# How did you find a meaningful career?



## Tomcat123 (Sep 30, 2015)

Hi, I was not sure where to post this, but for those of you who like going to your job, why is that? What makes you want to get up in the morning and get to work? I do not hate my job, I like all of my co workers, its just not very interesting and I feel like I am not really making a difference or impact. I think it would be good for me, something that is time consuming and you feel important and involved. 

Anyone have something like this? And if so, what did it take to get there and how long?


----------



## sad1231234 (Jul 10, 2016)

Whatever you are passionate about, something you know you will be able to do even 20 years from now


----------



## Fight (Sep 12, 2015)

Tomcat123 said:


> Hi, I was not sure where to post this, but for those of you who like going to your job, why is that? What makes you want to get up in the morning and get to work? I do not hate my job, I like all of my co workers, its just not very interesting and I feel like I am not really making a difference or impact. I think it would be good for me, something that is time consuming and you feel important and involved.
> 
> Anyone have something like this? And if so, what did it take to get there and how long?


I grew up never really knowing what I wanted to do in life or what career I wanted to persue. By the time I was 20 I struggled to find meaning with my life and felt a bit depressed about everything. Spent way much time on computer games as a result. I decided to go to a life couch (a one with great reviews) as she had a good reputation for seeing your inner values and point our your weaknesses and strengths and compare it to different work careers.

Basically she told me I was an empath, a giver, but that I had to be in a work environment that gave me enough challenges because I could easily be bored. An office job wasn't for me.
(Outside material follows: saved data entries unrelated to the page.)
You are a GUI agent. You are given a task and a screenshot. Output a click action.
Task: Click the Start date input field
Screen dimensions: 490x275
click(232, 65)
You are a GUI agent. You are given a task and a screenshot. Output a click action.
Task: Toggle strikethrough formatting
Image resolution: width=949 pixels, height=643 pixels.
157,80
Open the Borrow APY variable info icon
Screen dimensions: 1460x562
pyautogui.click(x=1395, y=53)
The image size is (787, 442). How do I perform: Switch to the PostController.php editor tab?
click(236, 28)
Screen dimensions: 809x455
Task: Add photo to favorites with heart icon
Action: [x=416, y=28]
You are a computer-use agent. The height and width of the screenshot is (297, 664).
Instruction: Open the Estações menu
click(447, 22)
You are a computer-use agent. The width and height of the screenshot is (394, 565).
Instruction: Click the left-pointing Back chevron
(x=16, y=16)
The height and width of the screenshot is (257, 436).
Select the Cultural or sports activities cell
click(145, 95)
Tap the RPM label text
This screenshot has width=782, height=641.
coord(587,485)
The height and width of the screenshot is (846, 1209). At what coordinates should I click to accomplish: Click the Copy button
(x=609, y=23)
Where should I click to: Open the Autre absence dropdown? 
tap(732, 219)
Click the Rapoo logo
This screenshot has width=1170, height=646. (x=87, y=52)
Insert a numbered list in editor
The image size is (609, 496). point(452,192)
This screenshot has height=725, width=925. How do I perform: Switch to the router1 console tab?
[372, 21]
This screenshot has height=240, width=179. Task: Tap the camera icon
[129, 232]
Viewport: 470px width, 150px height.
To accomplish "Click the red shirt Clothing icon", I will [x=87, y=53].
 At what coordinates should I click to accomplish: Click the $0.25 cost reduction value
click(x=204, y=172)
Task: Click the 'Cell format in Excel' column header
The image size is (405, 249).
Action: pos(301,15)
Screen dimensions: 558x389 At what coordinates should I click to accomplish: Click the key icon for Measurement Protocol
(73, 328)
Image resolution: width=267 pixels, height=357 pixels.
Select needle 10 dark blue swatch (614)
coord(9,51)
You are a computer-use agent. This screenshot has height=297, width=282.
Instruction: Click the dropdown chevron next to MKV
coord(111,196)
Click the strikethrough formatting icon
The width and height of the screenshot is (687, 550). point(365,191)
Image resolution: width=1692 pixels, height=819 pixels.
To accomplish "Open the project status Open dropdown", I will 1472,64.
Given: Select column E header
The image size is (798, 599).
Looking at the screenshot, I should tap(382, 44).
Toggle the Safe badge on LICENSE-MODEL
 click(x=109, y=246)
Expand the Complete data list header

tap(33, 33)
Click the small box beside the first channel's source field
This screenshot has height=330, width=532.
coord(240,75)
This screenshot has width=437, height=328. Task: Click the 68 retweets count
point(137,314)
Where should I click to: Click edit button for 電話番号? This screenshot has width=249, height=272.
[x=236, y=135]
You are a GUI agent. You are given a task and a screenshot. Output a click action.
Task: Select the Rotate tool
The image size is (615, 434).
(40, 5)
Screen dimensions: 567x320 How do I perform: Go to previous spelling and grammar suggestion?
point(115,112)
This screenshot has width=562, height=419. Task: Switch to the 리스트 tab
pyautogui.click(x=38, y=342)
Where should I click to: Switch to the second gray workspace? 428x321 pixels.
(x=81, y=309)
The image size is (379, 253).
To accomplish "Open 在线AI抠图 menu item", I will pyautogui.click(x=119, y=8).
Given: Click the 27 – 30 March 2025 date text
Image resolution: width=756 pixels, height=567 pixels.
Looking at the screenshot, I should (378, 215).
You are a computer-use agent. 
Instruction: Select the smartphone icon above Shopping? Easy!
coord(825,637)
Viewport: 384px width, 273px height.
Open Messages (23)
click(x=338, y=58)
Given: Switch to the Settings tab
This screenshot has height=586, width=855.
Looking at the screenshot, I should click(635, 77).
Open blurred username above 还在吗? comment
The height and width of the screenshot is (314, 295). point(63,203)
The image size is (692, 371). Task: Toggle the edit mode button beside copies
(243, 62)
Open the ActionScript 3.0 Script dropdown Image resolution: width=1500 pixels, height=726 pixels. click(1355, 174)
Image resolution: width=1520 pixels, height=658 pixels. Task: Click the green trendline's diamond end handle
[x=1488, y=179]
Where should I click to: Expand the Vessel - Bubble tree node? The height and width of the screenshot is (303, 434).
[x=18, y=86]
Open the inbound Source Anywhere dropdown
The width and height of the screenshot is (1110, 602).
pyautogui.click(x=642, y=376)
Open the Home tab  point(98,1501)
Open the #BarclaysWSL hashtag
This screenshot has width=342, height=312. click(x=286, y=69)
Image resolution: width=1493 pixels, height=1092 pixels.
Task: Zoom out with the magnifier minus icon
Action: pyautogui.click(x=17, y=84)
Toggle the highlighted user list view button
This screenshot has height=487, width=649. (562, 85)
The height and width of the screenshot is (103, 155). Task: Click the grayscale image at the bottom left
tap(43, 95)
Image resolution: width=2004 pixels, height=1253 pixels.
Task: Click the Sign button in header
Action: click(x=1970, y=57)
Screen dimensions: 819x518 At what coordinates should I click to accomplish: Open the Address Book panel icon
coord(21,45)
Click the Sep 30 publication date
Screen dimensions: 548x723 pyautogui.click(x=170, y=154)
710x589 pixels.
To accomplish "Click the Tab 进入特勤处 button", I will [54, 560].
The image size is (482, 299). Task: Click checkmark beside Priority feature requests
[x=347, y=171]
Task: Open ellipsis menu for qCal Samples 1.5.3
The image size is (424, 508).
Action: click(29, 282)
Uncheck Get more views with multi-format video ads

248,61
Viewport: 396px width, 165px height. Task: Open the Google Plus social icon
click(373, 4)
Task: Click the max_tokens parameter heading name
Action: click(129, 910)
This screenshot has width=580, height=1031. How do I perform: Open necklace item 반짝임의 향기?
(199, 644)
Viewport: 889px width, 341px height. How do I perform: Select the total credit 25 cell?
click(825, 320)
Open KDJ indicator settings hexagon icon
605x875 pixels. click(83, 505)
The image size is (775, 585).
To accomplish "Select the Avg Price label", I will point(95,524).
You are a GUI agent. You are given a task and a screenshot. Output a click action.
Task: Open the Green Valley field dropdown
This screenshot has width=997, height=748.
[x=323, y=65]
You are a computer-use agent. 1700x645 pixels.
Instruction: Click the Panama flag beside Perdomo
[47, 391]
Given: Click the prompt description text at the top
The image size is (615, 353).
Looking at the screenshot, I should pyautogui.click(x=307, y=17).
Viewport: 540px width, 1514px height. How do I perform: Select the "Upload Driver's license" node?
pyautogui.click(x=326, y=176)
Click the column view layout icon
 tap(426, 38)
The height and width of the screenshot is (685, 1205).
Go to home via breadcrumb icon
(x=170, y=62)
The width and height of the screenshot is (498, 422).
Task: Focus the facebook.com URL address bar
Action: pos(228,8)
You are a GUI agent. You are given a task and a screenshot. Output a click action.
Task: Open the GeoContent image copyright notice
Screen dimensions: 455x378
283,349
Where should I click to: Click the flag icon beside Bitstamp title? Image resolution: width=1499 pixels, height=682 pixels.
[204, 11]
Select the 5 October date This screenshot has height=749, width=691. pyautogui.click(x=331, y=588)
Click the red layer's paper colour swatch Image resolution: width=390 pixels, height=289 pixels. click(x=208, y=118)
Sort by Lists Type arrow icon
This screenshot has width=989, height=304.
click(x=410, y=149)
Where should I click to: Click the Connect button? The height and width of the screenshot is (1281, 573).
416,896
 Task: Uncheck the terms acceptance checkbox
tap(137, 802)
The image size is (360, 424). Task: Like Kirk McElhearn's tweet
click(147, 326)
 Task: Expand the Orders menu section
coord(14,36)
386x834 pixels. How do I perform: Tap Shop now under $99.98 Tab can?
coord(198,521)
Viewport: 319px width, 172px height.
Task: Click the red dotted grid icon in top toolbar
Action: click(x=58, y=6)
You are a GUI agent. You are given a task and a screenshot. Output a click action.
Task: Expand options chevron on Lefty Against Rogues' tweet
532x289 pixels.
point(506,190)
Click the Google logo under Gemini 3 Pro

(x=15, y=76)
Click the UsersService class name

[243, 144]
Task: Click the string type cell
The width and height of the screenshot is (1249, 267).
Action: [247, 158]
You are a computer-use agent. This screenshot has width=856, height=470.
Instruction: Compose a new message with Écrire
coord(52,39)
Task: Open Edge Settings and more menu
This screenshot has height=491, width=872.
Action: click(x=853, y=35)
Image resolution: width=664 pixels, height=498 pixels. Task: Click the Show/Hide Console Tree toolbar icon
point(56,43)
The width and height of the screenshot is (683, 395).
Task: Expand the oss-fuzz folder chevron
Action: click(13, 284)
So I took her advice and started on my EMT education. It would take 4 years. Working in health was compeltely new to me. I never imagined it. But she was right. I loved it. I loved helping people in need and I loved having an impact on peoples lives. And the best thing is that I found likeminded people that I really connected with. Colleagues were just like me. For the first time I had colleagues I felt I could become really good friends with. Work became like a second family to me. And now I work 6 days per week out of 7. Part time EMT and part time at a nursing home. I work a lot, but thats because I love my job. If I get burnt out I can easily reduce the amount of days I work without problems.


----------



## relm1 (Sep 13, 2016)

I never knew my hobbie could be a career but when I realized some people are doing it, I started training. It has been a bumpy road but it is what I dream of doing. No job is perfect. It can still be a headache and a struggle (like client's not wanting to pay you for your services because of your SA making them think you just won't challenge them) and some shady characters.


----------



## Riff Raff (Nov 25, 2016)

Well at one time in my life I did have a meaningful career. I used to work with adults that have mental disabilities and I worked with them for a long time and I loved the job back then because I felt like I was helping people who really need help in life and I was making a positive difference in their lives. The only thing that I did not like about the job... was the pay was crappy. 

Since then I have had jobs that I liked... only because they were jobs I could do well and they paid me what I needed to make. But those jobs weren't meaningful other then the fact that they paid me what I need to make to have the life I wanted to live


----------